Humboldt heute: Wissenschaften zusammendenken

Alexander von Humboldt (1769–1859) ist ein faszinierender Forscher, dessen Aktualität heute wiederentdeckt wird. Er steht für das kreative Zusammendenken verschiedener Formen des Wissens. Die aktuelle Vorlesungsreihe des Collegium generale führt uns mit Humboldt auf eine Entdeckungsreise durch diverse Länder und Fächer – und Institutionen in Bern.
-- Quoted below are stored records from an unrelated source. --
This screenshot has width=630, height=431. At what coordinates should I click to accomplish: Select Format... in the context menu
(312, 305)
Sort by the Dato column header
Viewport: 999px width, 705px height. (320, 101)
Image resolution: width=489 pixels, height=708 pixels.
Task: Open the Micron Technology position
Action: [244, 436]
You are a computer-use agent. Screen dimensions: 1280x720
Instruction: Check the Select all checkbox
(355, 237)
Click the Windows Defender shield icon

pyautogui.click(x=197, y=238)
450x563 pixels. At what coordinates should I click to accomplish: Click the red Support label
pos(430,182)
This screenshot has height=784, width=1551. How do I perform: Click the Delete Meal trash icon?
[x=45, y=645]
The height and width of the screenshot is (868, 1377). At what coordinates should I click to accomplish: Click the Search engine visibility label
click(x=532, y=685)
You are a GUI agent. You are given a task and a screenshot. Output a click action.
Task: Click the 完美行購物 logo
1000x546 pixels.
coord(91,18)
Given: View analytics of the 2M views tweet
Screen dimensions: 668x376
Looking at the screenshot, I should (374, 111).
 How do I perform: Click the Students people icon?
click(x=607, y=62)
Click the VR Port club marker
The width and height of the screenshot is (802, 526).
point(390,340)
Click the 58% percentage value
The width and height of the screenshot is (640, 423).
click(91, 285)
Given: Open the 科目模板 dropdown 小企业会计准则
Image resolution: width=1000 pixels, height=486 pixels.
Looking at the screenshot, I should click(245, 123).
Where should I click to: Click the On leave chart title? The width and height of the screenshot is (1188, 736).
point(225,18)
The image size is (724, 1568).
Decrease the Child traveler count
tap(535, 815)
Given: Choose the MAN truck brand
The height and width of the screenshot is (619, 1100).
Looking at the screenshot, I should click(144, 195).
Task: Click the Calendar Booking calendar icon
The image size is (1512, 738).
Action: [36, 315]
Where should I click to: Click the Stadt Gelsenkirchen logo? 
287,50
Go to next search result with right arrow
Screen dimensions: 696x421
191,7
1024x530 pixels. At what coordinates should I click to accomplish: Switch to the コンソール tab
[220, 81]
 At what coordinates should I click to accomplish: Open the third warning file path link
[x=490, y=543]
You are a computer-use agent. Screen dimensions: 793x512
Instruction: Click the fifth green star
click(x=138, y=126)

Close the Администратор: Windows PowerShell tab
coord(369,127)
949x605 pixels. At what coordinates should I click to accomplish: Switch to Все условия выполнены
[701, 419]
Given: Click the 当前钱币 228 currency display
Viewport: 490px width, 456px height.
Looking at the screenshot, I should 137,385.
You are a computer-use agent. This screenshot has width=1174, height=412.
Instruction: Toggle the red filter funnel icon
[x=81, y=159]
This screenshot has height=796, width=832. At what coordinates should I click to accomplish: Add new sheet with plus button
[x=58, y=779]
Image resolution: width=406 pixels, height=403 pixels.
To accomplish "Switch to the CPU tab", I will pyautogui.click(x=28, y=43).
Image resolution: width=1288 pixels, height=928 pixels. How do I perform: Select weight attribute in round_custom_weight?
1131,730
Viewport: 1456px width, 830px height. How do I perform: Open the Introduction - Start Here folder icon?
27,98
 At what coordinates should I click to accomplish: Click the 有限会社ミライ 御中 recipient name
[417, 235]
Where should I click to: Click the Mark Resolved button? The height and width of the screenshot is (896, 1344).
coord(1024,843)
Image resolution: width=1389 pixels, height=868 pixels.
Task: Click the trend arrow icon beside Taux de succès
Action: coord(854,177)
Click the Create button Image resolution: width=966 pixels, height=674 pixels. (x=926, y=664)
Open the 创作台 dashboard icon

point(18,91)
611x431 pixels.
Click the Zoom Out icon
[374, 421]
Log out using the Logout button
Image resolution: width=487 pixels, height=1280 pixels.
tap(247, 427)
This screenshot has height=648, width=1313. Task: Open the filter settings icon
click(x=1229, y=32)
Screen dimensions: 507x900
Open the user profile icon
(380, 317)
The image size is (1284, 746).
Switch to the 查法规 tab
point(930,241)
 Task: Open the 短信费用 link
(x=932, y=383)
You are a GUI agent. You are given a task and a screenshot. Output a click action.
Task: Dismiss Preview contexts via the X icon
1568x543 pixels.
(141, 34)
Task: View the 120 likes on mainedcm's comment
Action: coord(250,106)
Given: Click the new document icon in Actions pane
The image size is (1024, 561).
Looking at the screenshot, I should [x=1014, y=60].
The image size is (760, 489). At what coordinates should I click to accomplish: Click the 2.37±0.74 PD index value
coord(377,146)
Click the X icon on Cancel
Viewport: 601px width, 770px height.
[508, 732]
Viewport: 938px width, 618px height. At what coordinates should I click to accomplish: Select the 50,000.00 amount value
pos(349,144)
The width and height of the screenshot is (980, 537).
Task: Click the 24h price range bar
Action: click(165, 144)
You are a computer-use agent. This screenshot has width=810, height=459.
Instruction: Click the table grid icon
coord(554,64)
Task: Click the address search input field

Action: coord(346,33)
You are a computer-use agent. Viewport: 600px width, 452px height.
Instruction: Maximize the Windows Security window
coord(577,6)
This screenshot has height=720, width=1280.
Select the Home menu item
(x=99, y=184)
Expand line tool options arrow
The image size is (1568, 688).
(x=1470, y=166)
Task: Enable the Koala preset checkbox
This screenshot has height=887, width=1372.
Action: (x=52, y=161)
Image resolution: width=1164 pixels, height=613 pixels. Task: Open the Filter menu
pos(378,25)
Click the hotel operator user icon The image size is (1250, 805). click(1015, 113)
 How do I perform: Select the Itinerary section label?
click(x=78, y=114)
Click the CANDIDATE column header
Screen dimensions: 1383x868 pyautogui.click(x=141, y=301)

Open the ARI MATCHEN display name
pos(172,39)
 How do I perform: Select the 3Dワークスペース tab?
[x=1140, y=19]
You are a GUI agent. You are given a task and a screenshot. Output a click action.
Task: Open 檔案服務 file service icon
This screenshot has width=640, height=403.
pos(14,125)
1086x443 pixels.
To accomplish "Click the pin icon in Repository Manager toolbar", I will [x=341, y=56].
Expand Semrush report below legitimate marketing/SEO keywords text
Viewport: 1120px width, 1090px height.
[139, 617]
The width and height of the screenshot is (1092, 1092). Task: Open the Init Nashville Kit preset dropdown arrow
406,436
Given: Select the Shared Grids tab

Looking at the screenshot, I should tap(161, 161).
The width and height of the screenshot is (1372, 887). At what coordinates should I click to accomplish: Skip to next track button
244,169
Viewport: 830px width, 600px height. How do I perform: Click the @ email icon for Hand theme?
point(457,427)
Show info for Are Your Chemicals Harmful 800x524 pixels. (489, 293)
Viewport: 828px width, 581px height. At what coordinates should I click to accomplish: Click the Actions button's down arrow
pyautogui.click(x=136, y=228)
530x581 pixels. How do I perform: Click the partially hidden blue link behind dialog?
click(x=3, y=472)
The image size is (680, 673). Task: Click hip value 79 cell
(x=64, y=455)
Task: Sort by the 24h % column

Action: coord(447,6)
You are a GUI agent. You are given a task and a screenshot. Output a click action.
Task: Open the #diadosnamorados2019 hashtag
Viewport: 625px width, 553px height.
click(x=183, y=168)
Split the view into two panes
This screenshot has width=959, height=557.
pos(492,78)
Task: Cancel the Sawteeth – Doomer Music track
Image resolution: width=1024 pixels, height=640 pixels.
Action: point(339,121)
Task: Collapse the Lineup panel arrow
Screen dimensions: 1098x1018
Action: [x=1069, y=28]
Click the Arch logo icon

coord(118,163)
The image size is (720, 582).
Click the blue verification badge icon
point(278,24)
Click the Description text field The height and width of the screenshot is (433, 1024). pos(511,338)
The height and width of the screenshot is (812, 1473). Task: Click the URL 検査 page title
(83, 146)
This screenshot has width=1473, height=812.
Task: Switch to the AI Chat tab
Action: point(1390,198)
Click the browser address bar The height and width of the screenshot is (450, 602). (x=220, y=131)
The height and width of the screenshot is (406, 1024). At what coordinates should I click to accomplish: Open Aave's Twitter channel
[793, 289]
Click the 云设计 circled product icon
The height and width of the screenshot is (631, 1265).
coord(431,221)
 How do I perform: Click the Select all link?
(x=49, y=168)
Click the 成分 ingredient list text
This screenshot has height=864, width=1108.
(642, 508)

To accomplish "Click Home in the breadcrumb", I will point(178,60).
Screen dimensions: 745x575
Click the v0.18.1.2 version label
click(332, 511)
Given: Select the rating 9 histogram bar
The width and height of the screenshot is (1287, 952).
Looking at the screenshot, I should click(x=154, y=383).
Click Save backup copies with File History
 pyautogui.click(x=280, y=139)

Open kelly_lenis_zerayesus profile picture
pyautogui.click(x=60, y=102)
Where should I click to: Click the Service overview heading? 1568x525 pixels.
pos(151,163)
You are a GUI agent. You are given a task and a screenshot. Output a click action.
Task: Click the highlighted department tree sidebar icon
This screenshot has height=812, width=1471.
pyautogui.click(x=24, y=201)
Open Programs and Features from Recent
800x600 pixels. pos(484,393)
Von Oliver Lubrich 14. Februar 2018

Wie verändert das Reisen das Denken? Wie verteilen sich Pflanzen über die Kontinente? Wie beeinflussen wir Menschen das Klima? Diesen und weiteren Fragen geht die aktuelle Vorlesungsreihe des Collegium generale nach, die den Versuch unternimmt, mit Alexander von Humboldt verschiedene Wissenschaften zusammenzuführen. Die Reihe will Bezüge aufzeigen zwischen seiner originellen Arbeit und heutigen Forschungsfragen.

Von den Anden nach Sibirien

Alexander von Humboldt wurde weltberühmt durch seine Forschungsreisen: insbesondere nach Amerika (1799–1804) und Asien (1829). Er fuhr auf dem Orinoco und bestieg den Chimborazo, durchquerte Sibirien und begegnete chinesischen Grenzwächtern. 

Alexander von Humboldt wurde noch als Greis vor dem Chimborazo dargestellt, den er 1802 bestiegen hatte. (Julius Schrader, 1859, The Metropolitan Museum of Art, New York.)
Alexander von Humboldt wurde noch als Greis vor dem Chimborazo dargestellt, den er 1802 bestiegen hatte. (Julius Schrader, 1859, The Metropolitan Museum of Art, New York.)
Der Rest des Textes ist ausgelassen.